The only difference between A not invertible and A invertible is $F = \left(A^T\ A\right)^{-1}\ A^T\ X^T$ in place of $F^T = X\ A^{-T}\$.

(Yes, one of those uses F, the other $F^T\$.)

But as I said at the beginning, I didn’t go thru all that in order to encourage you to compute the pseudo-inverse $\left(A^T\ A\right)^{-1}A^T\$, but unfortunately you may very well see it in texts.

When you do, realize that it’s true but utterly unnecessary for computing F.

(There’s no reason to tell you which of the references show it.)

I would always compute $F^T$ as $F^T = \sqrt{N-1}\ u\$. If the SVD makes you uncomfortable, or isn’t available (I weep for you), then compute it as $F^T = X\ V \Lambda^{-1}\$, using V from the eigendecomposition.

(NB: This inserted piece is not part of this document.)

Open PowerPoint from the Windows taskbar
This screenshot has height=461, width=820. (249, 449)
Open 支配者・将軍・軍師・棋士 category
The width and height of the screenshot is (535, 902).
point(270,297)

Even though the pseudo-inverse isn’t all that useful in this case, it’s a good thing to know about in general.

Oh, and don’t even dream that it’s unnecessary for regression. For PCA / FA, it’s

$A^T\ A = \Lambda^2$

which makes it unnecessary to actually compute the pseudo-inverse . For regression, $X^T\ X$ isn’t at all likely to be diagonal.